__PROBLEM REQUIREMENTS__. Find every line below with the word "computer" in it, and copy each one.

------ RECORDS SHOWN ------

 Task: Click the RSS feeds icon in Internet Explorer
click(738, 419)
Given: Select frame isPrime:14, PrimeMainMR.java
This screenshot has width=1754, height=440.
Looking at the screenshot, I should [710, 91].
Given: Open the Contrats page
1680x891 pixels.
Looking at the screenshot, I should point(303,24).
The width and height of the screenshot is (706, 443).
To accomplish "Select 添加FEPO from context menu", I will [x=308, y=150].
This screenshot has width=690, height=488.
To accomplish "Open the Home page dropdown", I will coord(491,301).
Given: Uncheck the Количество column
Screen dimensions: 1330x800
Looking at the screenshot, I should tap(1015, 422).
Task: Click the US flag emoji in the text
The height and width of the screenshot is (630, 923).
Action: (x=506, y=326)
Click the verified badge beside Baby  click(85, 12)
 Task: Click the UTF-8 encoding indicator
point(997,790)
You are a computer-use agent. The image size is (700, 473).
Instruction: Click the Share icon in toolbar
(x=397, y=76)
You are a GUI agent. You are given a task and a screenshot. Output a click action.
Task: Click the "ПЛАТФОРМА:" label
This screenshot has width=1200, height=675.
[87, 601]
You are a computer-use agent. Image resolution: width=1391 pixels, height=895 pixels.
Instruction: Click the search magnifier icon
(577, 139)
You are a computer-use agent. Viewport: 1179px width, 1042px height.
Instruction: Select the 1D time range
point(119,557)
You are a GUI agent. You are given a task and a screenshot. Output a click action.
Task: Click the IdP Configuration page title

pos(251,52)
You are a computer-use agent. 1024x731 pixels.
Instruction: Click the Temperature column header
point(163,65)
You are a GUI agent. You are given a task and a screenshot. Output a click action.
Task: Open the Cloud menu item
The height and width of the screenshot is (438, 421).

------

__WRITTEN ANSWER__.
You are a computer-use agent. The image size is (700, 473).
You are a computer-use agent. Image resolution: width=1391 pixels, height=895 pixels.
You are a computer-use agent. Viewport: 1179px width, 1042px height.
You are a computer-use agent. 1024x731 pixels.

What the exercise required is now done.